The previous use of antibiotics and proton pump inhibitor was also evaluated between HIV-positive and HIV-negative patients (47/122; 38.5% vs 3/29; 10.3%, P < 0.01 and 3/122; 2.5% vs 4/29; 13.8%, P < 0.05, respectively) (Table 1). If CD4+ count was taken into consideration, the use of all kinds of antibiotics in HIV-positive patients with CD4+ counts < 100/mL was not significantly different in those with CD4+ counts > 100/µL (18/37; 48.6% vs 29/85; 34.1%, P = 0.13) (Table 3). Those antibiotics mainly included Sulfonamides, penicillins and quinolones. None of the patients took NSAIDs, aspirin or steroid before endoscopic examination.
The HIV-positive patients in this study were usually concomitant with HCV and/or HBV infection which was more significantly frequent than in HIV-negative patients (102/122; 83.6% vs 2/29; 6.9%, P < 0.01). Nine patients with esophagogastric varices (7.4%) and 3 patients with portal hypertensive gastropathy (2.5%) in HIV-positive group were also found by endoscopic examination.
In the present study, we found that the majority of gastrointestinal symptoms of HIV-positive patients at our hospital were similar to that of HIV-negative group. In comparison with HIV-negative group, the symptoms of diarrhea, odynophagia, and dysphagia were significantly more in HIV-positive patients (P < 0.05). Several previous studies[16,18-19] revealed that more than 71% of AIDS patients who present with dysphagia and odynophagia have endoscopic evidence of esophageal candidiasis. Our result showed a high infection rate of Candida esophagitis in HIV-positive patients (19/122; 15.6%), which may be a possible explanation. Studies showed that the incidence of Cryptosporidium infection has been estimated to be 16%-33% in the AIDS patients in north America with chronic diarrhea[20,21]. In developing countries, the infection of Cryptosporidium was 55% among AIDS patients. The etiological factor of diarrhea in HIV-positive patients in our study was not evaluated.
The prevalence of H pylori infection in HIV-positive patients at our hospital was significantly lower than that in HIV-negative control group. Our results were in agreement with some previous reports[8-11]. The reason of lower prevalence of H pylori infection may be lack of CD4+ cells, use of antibiotics and proton pump inhibitor, decreased acid secretion, or competitive inhibition by other pathogens in HIV-positive patients.
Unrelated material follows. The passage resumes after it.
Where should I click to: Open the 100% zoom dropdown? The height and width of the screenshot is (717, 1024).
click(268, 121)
According to previous reports, CD4+ lymphocytes were reported to be involved[23-25] in the pathogenesis of H pylori-related gastritis or ulcer. It is well known that CD4+ cells play a role in inducing gastritis and this gastritis might be a mechanism by which H pylori colonization is enhanced. Patients with HIV infection and a low CD4+ count would then lose this mechanism by which H pylori colonization is sustained, and infection intensity would diminish. In addition, the T-cell response to the organism could serve to induce tissue and epithelial damage. In AIDS patients, the decreased T-cell would induce a decreased incidence of H pylori gastritis. In our results, a stratification of cases on the basis of CD4+ count has shown a decrease of H pylori infection with the progression of HIV-related disease, and histological examination revealed less chronic active gastritis in HIV-positive patients than in HIV-negative control group (19.7% vs 31%). H pylori infection was closely related to chronic active gastritis in HIV-negative group (P < 0.05), but not in HIV-positive patients, indicating that other pathogens might exist , such as CMV and Cryptosporidium infection.
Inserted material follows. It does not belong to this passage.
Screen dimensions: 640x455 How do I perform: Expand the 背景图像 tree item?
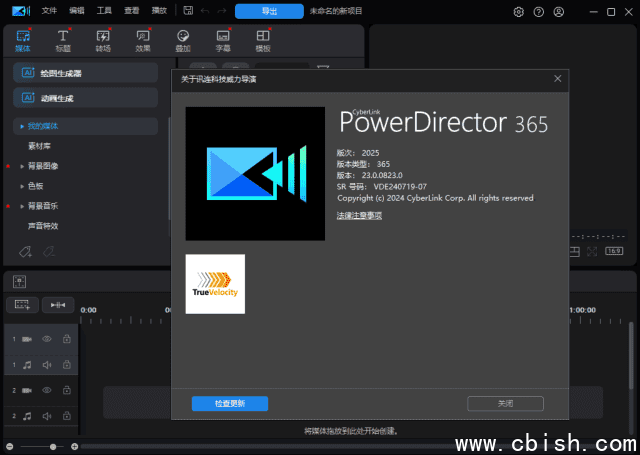point(22,166)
An impairment of H pylori colonization environment might result from a progressive atrophic involution of the gastric mucosa with secondary decreased acid secretion in HIV-positive patients, which represents an altered intragastric environment[28,29]. In our results, histologic chronic atrophy gastritis in HIV-positive patients was significantly higher than in HIV-negative group (30/122; 24.6% vs 2/29; 6.9%, P < 0.05), which might be result of gastric secretory failure in HIV infection patients. The impaired acid secretion may allow subsequent gastric bacterial overgrowth and provide a less suitable environment or competitive inhibition for H pylori colonization.
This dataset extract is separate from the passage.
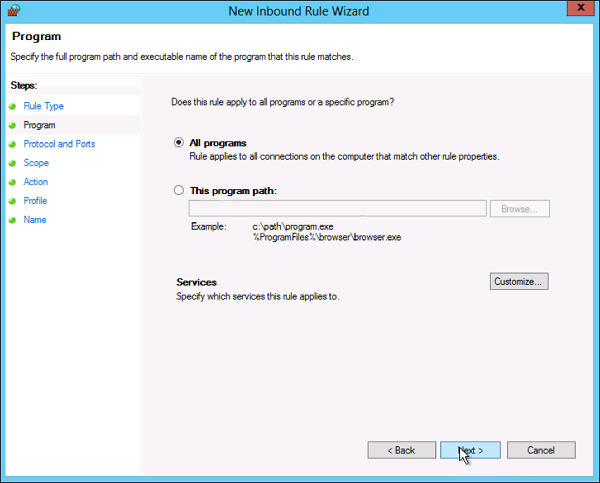Click the green bullet beside Protocol and Ports
600x483 pixels.
[12, 144]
An altered intragastric environment might also result from frequent use of antibiotics against apportunistic infections in patients at an advanced stage of HIV infection. In comparison with HIV-negative group, HIV-positive group had a more frequent use of antibiotics. In HIV-positive patients, previous use of antibiotics with CD4+ counts < 100/mL was not significantly different from that of CD4+ counts > 100/mL (P = 0.13)，but the prevalence of H pylori infection showed significant difference. In our patients, the antibiotics most frequently used was trimetoprim-sulfa, usually for treatment or prophylaxis against pneumocystis in HIV-positive patients, and monotherapy of antibiotics has been proven to inhibit rather than eradicate H pylori. Therefore, current prophylaxis has been excluded from evaluation of eradicating the microorganism. Previous use of proton pump inhibitors might alter intragastric environment and therefore influence the prevalence of H pylori infection. In the present study, the HIV-negative control group took proton pump inhibitors more frequently than HIV-positive group (13.8% vs 2.5%, P < 0.05), which further proved the lower prevalence of H pylori infection in HIV-positive patients.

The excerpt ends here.